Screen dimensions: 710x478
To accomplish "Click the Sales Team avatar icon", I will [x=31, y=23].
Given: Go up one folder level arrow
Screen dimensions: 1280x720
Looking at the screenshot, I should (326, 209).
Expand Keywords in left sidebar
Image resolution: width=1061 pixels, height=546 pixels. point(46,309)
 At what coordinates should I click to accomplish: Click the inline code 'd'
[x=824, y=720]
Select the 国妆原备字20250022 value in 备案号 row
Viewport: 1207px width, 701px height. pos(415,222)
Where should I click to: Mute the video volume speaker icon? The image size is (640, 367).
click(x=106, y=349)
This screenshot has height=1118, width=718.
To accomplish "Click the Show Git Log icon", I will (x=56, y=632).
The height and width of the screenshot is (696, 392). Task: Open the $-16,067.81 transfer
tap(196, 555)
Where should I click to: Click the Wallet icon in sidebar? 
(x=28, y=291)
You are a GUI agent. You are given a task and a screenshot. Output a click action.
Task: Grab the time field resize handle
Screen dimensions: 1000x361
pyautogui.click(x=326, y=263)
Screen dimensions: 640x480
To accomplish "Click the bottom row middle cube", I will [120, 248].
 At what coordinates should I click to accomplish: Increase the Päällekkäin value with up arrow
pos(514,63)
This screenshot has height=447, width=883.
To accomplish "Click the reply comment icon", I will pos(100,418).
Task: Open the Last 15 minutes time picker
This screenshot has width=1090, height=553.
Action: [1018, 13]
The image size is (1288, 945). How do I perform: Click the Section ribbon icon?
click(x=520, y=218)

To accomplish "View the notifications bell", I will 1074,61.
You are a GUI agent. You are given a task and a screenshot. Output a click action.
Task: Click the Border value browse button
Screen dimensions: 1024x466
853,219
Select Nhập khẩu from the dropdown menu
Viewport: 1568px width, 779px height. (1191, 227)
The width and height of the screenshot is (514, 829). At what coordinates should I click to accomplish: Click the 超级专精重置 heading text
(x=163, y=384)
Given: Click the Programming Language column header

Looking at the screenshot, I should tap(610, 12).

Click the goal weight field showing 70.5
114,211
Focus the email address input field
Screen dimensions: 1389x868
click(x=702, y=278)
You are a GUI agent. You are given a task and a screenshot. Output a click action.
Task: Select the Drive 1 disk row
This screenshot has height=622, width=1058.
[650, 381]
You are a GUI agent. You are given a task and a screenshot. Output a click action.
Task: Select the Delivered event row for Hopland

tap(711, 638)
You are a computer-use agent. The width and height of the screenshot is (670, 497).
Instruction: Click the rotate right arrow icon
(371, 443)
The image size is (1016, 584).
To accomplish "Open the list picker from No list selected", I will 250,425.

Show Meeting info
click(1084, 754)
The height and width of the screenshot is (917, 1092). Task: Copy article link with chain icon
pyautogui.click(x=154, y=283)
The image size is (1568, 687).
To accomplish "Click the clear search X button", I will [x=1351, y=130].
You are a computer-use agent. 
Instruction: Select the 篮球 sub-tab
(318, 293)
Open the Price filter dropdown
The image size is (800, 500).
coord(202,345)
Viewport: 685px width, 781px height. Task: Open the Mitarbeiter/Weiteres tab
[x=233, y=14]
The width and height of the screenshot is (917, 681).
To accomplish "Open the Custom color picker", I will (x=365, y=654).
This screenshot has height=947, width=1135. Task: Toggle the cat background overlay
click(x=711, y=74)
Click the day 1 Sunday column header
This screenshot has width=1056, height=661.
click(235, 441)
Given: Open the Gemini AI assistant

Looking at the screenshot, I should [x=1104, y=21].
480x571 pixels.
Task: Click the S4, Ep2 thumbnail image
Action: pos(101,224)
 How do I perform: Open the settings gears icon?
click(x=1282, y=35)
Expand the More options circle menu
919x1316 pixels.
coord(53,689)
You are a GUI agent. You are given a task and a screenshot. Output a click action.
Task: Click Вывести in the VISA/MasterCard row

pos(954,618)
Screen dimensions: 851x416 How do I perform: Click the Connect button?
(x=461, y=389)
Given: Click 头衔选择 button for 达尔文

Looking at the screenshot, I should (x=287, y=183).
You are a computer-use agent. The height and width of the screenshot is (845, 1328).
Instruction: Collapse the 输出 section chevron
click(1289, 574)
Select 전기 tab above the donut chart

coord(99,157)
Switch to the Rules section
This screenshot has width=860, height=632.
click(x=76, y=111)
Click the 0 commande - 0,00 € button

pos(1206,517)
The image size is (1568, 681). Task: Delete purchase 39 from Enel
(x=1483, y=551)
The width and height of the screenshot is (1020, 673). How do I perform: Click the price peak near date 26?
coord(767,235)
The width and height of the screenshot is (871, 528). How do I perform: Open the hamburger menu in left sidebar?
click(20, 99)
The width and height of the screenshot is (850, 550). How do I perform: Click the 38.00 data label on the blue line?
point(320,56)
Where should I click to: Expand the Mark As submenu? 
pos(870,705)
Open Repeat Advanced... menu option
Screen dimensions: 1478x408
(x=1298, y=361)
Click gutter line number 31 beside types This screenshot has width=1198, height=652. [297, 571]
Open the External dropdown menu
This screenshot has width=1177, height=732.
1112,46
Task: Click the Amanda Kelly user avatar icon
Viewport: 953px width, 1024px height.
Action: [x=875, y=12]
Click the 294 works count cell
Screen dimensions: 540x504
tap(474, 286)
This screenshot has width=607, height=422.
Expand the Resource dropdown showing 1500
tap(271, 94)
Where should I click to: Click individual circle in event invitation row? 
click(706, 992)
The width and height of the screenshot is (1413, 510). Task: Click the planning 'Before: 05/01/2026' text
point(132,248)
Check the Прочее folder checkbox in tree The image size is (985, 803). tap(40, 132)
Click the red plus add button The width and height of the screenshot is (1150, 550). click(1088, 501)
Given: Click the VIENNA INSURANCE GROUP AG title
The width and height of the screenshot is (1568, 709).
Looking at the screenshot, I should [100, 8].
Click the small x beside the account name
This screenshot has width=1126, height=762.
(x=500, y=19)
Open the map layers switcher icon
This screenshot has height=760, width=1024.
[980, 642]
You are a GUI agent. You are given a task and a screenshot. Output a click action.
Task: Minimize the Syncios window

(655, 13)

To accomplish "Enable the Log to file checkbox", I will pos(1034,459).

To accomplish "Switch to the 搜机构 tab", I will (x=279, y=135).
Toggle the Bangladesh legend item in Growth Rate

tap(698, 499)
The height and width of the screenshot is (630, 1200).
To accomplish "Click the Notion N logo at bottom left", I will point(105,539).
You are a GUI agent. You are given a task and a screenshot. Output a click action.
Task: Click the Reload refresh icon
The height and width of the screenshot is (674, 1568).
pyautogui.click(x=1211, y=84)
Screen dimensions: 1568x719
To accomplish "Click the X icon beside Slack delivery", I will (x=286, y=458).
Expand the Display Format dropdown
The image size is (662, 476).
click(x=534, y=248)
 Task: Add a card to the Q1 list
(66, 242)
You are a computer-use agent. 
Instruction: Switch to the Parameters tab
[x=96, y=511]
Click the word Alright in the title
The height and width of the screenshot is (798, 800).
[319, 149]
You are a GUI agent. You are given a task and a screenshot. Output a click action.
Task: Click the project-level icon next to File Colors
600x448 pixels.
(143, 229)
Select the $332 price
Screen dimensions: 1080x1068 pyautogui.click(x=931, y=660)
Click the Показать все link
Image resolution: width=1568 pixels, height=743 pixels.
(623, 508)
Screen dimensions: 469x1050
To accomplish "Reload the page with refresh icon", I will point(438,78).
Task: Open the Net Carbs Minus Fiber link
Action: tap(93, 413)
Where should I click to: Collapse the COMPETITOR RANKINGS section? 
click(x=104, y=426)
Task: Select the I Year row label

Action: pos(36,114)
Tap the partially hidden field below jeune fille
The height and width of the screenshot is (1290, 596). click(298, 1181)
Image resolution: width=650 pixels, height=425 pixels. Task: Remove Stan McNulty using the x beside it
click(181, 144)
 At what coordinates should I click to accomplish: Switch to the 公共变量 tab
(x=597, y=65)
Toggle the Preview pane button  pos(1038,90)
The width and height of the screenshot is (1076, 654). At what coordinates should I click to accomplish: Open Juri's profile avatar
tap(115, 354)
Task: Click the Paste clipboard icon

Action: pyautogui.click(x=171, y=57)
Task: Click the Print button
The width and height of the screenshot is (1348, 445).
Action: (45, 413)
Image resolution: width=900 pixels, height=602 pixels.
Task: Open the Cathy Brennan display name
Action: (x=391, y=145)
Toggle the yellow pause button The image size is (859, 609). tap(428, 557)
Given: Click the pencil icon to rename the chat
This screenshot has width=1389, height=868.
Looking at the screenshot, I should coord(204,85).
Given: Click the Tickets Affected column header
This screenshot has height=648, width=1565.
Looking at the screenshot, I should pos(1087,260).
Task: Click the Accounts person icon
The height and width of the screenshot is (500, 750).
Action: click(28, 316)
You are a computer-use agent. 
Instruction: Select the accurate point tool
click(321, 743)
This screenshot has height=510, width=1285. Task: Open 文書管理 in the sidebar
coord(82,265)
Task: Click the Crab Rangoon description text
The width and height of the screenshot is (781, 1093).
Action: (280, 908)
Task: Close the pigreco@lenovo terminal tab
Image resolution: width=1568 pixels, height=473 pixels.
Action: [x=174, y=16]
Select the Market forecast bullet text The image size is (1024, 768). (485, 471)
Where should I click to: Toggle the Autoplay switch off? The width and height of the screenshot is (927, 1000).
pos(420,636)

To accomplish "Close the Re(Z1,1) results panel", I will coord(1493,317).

########################################

*TASK GOAL*
Produce verbatim the lines starting at the one with "Select the Market" and ending at the last line of the material, both ends included. Add no other line.

*WRITTEN ANSWER*
Select the Market forecast bullet text The image size is (1024, 768). (485, 471)
Where should I click to: Toggle the Autoplay switch off? The width and height of the screenshot is (927, 1000).
pos(420,636)

To accomplish "Close the Re(Z1,1) results panel", I will coord(1493,317).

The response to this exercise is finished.